#### Goal A
Decide whether each statement agrees with the figure descriptions, answering yes or no and quoting the deciding words: (i) FIG. 2 is a graph of the effect of temperature on current; (ii) FIG. 4 shows a portion of a housing with a heat loss feature; (iii) FIG. 12 shows a rear view of the housing.
#### Goal B
Quote the figure descriptions word for word, starting at the words "FIG. 3 shows" and ending after "a heat loss feature.".
#### Goal C
Answer from the figure descriptions, one line each: (i) What does the housing secure in place in FIG. 11? (ii) Which figures together show still another heat loss feature? (iii) What kind of view does FIG. 3 give?

#### Provided passage
FIG. 1 shows a schematic drawing of one embodiment of the invention and core components of the inventive heater.

FIG. 2 shows a graph showing the effect of temperature on current.

FIG. 3 shows a perspective view of a part of a housing of the heater with the heating element and controller therein.

FIG. 4 shows a portion of a housing with an insulating feature.

FIG. 5 shows a schematic of a portion of the heating device showing a heat loss feature.

FIG. 6 shows a schematic of a portion of the heating device showing another heat loss feature.

FIG. 7 shows a schematic of a portion of the heating device showing yet another heat loss feature.

FIGS. 8A and 8B show schematics of a portion of the heating device showing still another heat loss feature.

FIG. 9 shows a portion of the heating device with another heat loss feature.

FIG. 10 shows a schematic representation of the component parts making up the inventive heater.

FIG. 11 shows a schematic representation of the housing securing an impregnated pad in place.

FIG. 12 shows a front view of the housing and an exemplary louvered grill design for the heater.

#### Record excerpts
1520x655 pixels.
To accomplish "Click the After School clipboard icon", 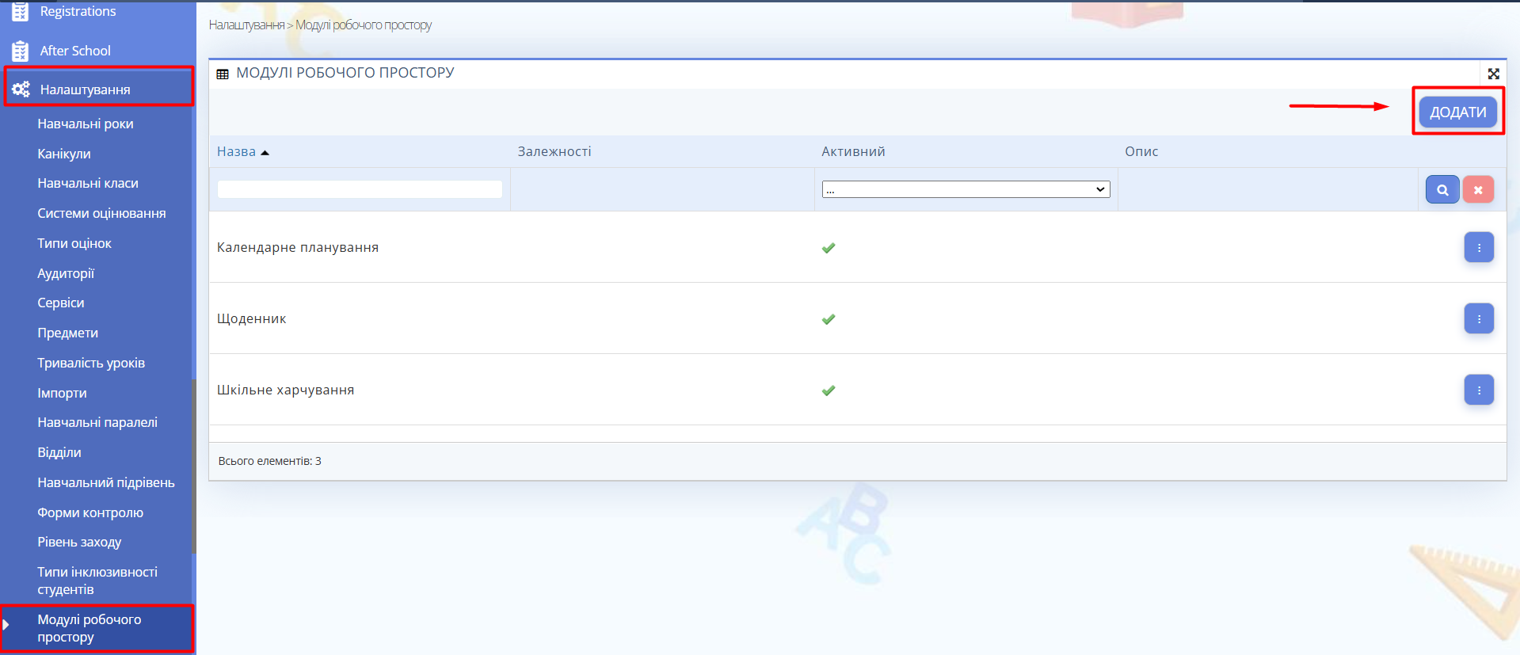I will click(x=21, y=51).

* * *

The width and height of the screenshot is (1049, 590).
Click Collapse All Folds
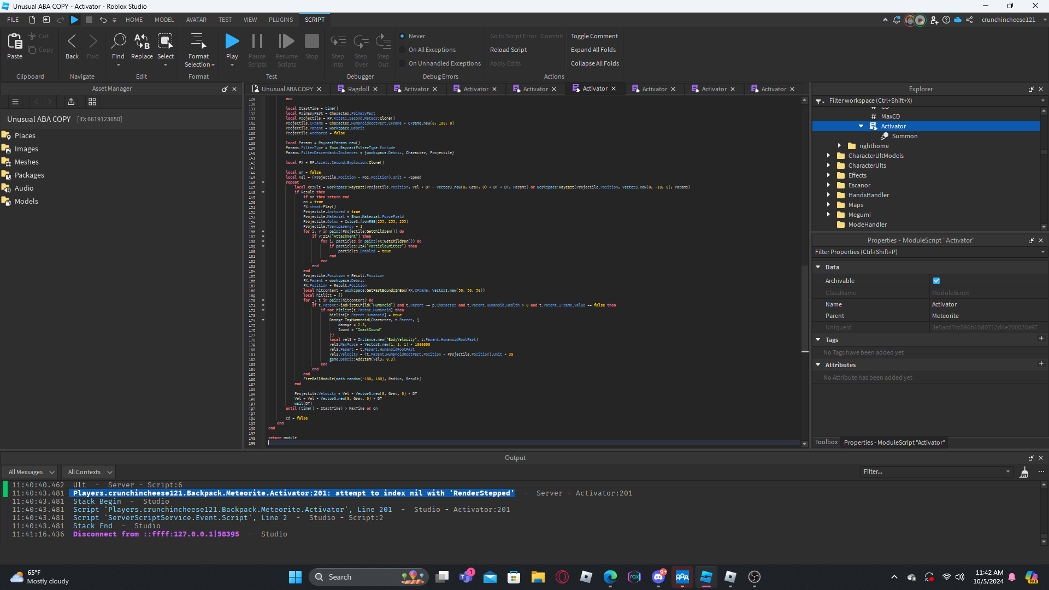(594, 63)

#### Result A
(i) Yes: "FIG. 2 shows a graph showing the effect of temperature on current."
(ii) No: "FIG. 4 shows a portion of a housing with an insulating feature."
(iii) No: "FIG. 12 shows a front view of the housing"

#### Result B
FIG. 3 shows a perspective view of a part of a housing of the heater with the heating element and controller therein.

FIG. 4 shows a portion of a housing with an insulating feature.

FIG. 5 shows a schematic of a portion of the heating device showing a heat loss feature.

#### Result C
(i) An impregnated pad.
(ii) FIGS. 8A and 8B.
(iii) A perspective view.